L’autre, Jean-Baptiste, seigneur de Chantereine, de Jonchéry et de Souin, était conseiller honoraire au bailliage et présidial de Châlons, et de plus, comme ses frères, possesseur d’une fort belle fortune.

Un troisième, Germain-Jacques, seigneur de Loisy, avait été capitaine aux Cent-Suisses, chevalier de Saint-Jean, écuyer ordinaire de Madame la dauphine et l’heureux époux de sa femme de chambre, grâce à laquelle il était devenu gouverneur militaire de Chartres.

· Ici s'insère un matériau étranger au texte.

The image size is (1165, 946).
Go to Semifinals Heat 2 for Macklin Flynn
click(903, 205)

Avec de tels précédens et de si belles protections à la cour, le jeune Dubois de Crancé ne pouvait manquer de faire rapidement son chemin. A quatorze ans et demi, la faveur de Madame la dauphine s’étendait déjà sur lui et lui permettait, par un singulier privilège, d’entrer avant l’âge à la première compagnie des mousquetaires de sa majesté. Grâce à la fortune que son père, mort à quelque temps de là, lui avait laissé, il espérait faire bonne figure dans une arme essentiellement aristocratique. Il y eut cependant quelques ennuis : à côté des La Rochefoucauld, des Durfort et des Beauharnais, ses parchemins étaient un peu minces ; ils n’étaient même pas, disait-on, très authentiques. On le lui fit sentir ; il s’en souviendra bientôt. A combien de jacobins n’a-t-il manqué, pour être de fougueux émigrés, qu’un ou deux quartiers de noblesse, et que de vocations révolutionnaires s’expliquent par les causes les plus accidentelles et les plus futiles !

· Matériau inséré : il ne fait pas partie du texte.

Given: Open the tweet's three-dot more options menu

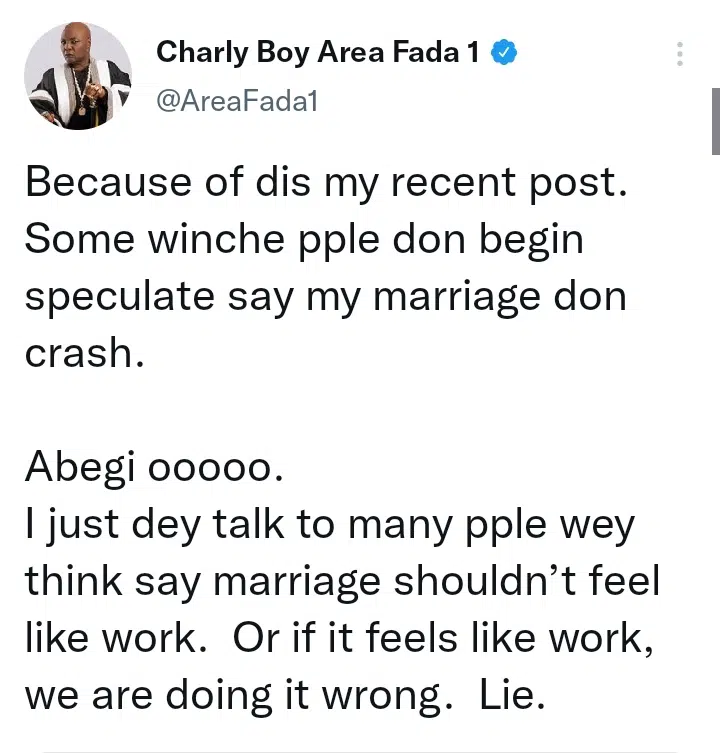Looking at the screenshot, I should pos(680,54).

Quoi qu’il en soit, Dubois de Crancé ne tira pas de son entrée aux mousquetaires tout le parti qu’il semblait qu’il pût s’en promettre. Les préjugés de race sont ce qu’il y a de plus difficile au monde à vaincre : une faveur d’antichambre avait pu l’introduire dans un milieu qui n’était pas le sien : elle ne put empêcher qu’il n’y demeurât un peu comme un intrus.

Une compensation lui était bien due pour ce petit mécompte d’amour-propre : il la chercha, comme ses ascendans, dans une alliance avantageuse. Le 2 décembre 1772, il s’unissait, en justes noces, à demoiselle Marie-Catherine de Montmeau, fille d’un opulent conseiller à l’hôtel de ville de Troyes. Trois ans après, les mousquetaires ayant été licenciés, il se retirait dans ses terres, en Champagne, fort aigri déjà contre un ordre de choses où le fils d’un commissaire des guerres, enrichi dans les fournitures, ne marchait pas encore l’égal d’un duc et pair.